I don’t know if I’m technically qualified to write a music column, but considering the fact that I saw the goddamn Olsen Twins on the cover of Rolling Stone a few weeks ago, it’s possible that I’m more qualified than the misguided hack who green-lighted that atrocity. So here it goes.
Hats off to Johnny Cash, who passed away this week at the age of 71. You didn’t have to be some cousin-lovin’, double-wide-livin’, "Hee-Haw" watchin’, s___-kickin’ redneck to find yourself liking the "Man in Black." The guy was like the Frank Sinatra of country music, commanding respect wherever he went and whatever he did. In a genre filled with drawling yokels and cookie-cutter cornballs, Cash stood out with one of the most identifiable voices in the music industry, singing legendary songs of tough living that seemed to register with the "every-man." No jukebox is complete without "A Boy Named Sue," "I Walk the Line," "Folsom Prison Blues," "Sunday Morning Coming Down," or "Ring of Fire" (a song that I’ve always seen as a warning against VD – "It burns, burns, burns"). For a good starter kit, pick up any of a number of "Best of" CDs featuring the aforementioned songs.
A lot of people feel Johnny Cash was finally ready for the grave after his wife, June Carter Cash, passed away in May. I’d be willing to bet it had more to do with the fact that Justin Timberlake gave him "props" at the MTV Video Music Awards. For a man like Cash to have some no-talent ass-clown like Timberlake pretending to be one of his peeps could very well have been the last straw. (P.S.-A special nod to Office Space for the term "no-talent ass-clown" – a great quote from a great movie.)
Of course, I couldn’t write about Johnny Cash without acknowledging the recent loss of another music legend, Warren Zevon, who succumbed to lung cancer on Sept. 7 after a long struggle. I have fond memories of sitting around the dorm room blaring Zevon and wondering just how the hell he came up with this stuff. He wrote songs that defined off-the-wall, like "Excitable Boy," "Lawyers, Guns and Money," "Roland the Headless Thompson Gunner," and his most famous, "Werewolves of London." Yet despite his unorthodox subject matter, he was able to avoid being exiled into Dr. Demento obscurity with his powerful musical delivery and overwhelming talent. An ideal Zevon starter kit is his 1993 unplugged album, Learning to Flinch.
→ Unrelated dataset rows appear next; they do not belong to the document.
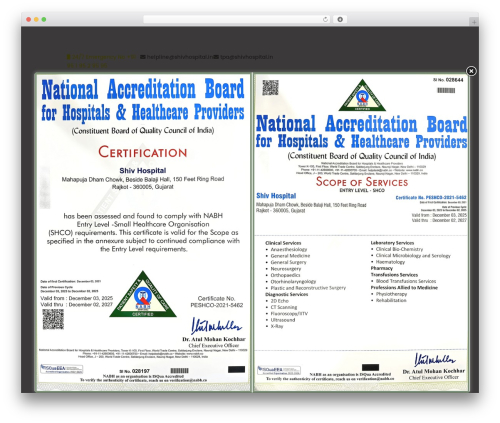Reload the page using the refresh icon
The width and height of the screenshot is (500, 423).
coord(325,19)
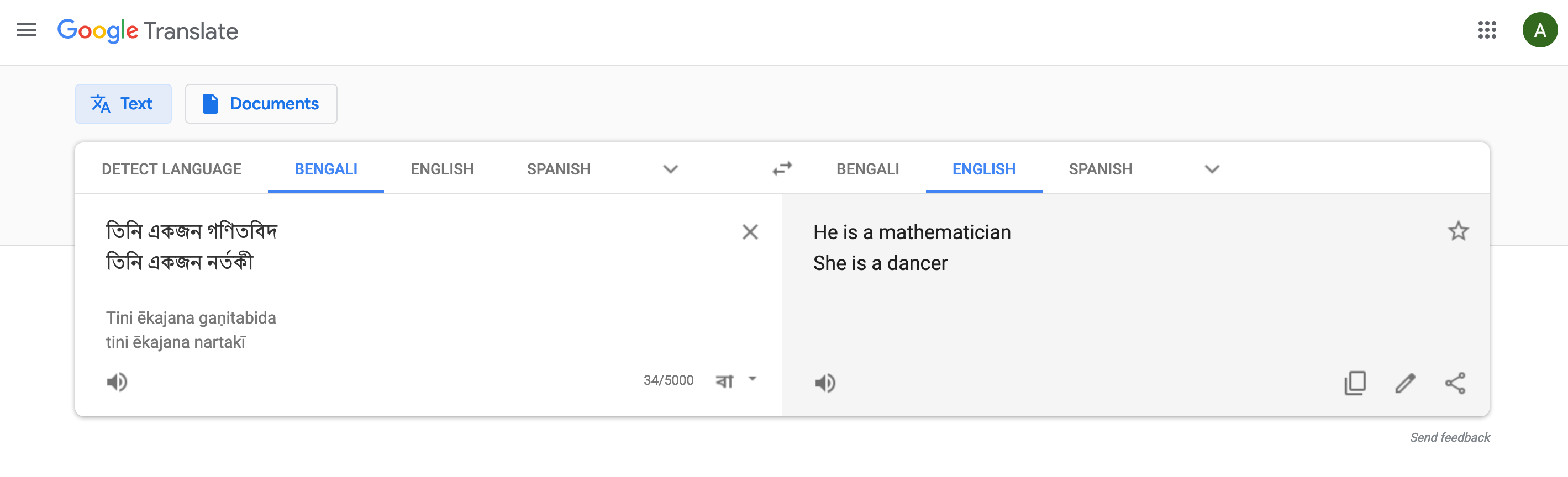The height and width of the screenshot is (477, 1568).
Task: Clear the source text
Action: click(x=750, y=232)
And while I personally haven’t heard it yet, his latest effort, The Wind, has been praised by the critics and features a load of guest artists, including some guy named Springsteen.
So get over Ben and J-Lo, try to ignore who Britney is open-mouth kissing, tell Timberlake to go cry himself a river, forget about the Olsen twins (they’re never gonna turn 18 anyhow; it’s one of those great teases in life) and focus on music that matters from talent that will be around for awhile, no matter what MTV, Rolling Stone, or even some greater power might have to say about it.